Inverse eigenvalue problems for inhomogeneous media: theoretical and numerical advances
Inverse eigenvalue problems for inhomogeneous media: theoretical and numerical advances
"Inverse eigenvalue problems for inhomogeneous media: theoretical and numerical advances", organizado polo CITMAga. Será impartido por Nikolaos Pallikarakis, Departamento de Matemáticas (National Technical University of Athens)

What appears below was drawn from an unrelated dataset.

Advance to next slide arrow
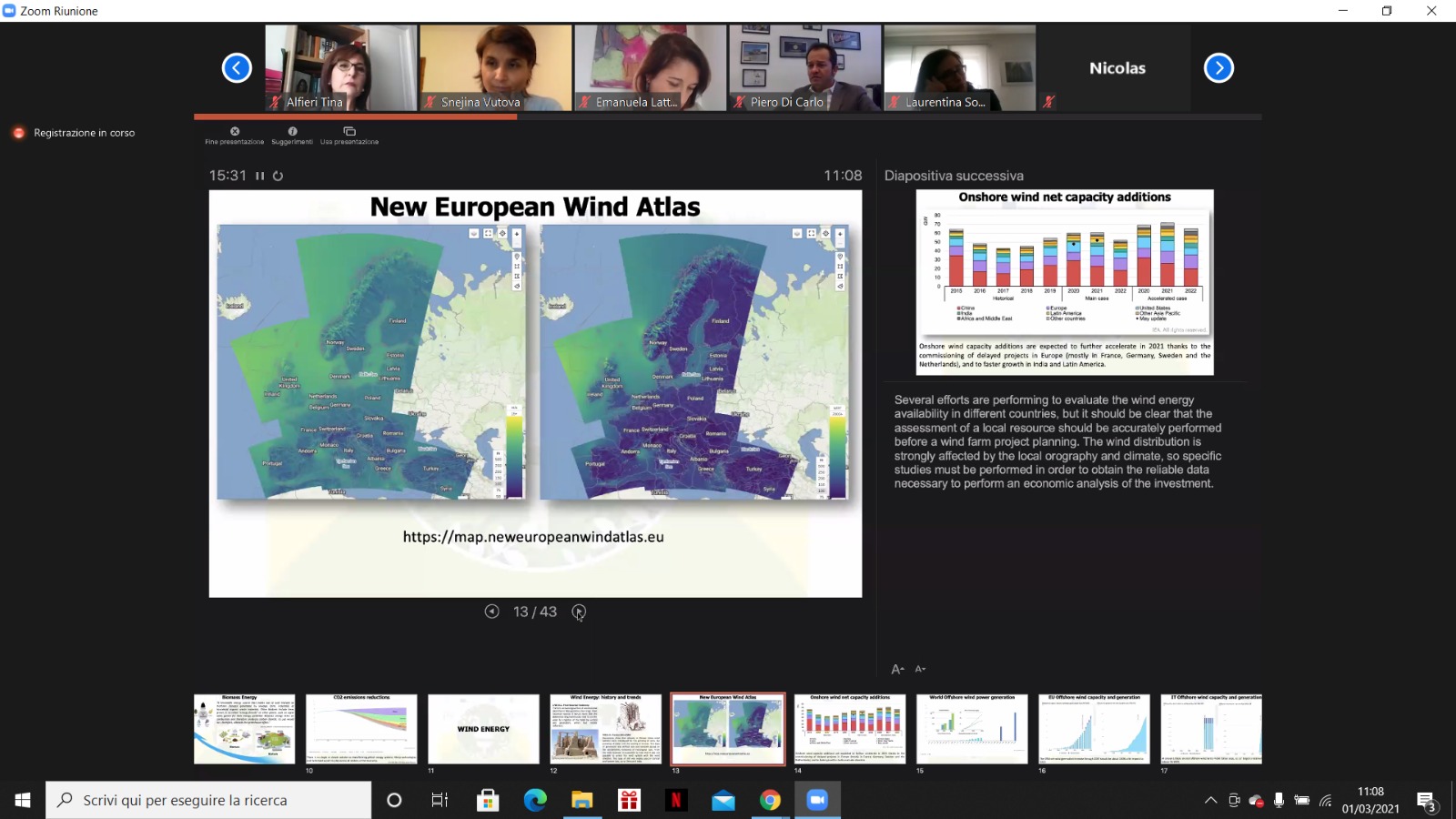1456x819 pixels. click(x=579, y=612)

Data: mércores 25 de xaneiro
Hora: 11:00 h.
Duración: 40 min
Lugar: Salón de graos, Facultade de Informática e en liña (MS Teams)
Abstract:
Research on inverse eigenvalue problems has been a very active subject both from a theoretical and a computational point of view. In this talk, after a brief introduction on the inverse Sturm-Liouville eigenvalue problem, we discuss the transmission eigenvalue problem. This problem arises in the inverse scattering of inhomogeneous media and is a non-standard and non-self-adjoint eigenvalue problem. We present some older and recent uniqueness results for the inverse spectral problem in the case when the refractive index is spherically symmetric, as well as when the refractive index is discontinuous. Next, we present a computational spectral-Galerkin method to solve the discrete direct transmission eigenvalue problem and define the corresponding inverse problem. Some examples of reconstructing constant and piecewise constant refractive indices of discs, using the lowest transmission eigenvalues are given. Finally, we propose a new idea of solving the above inverse eigenvalue problems using supervised Machine Learning regression methods. The models we use are k-Nearest Neighbours, Random Forest and Multi-Layer Perceptron (Artificial Neural Network). We verify the effectiveness of these models with some numerical examples.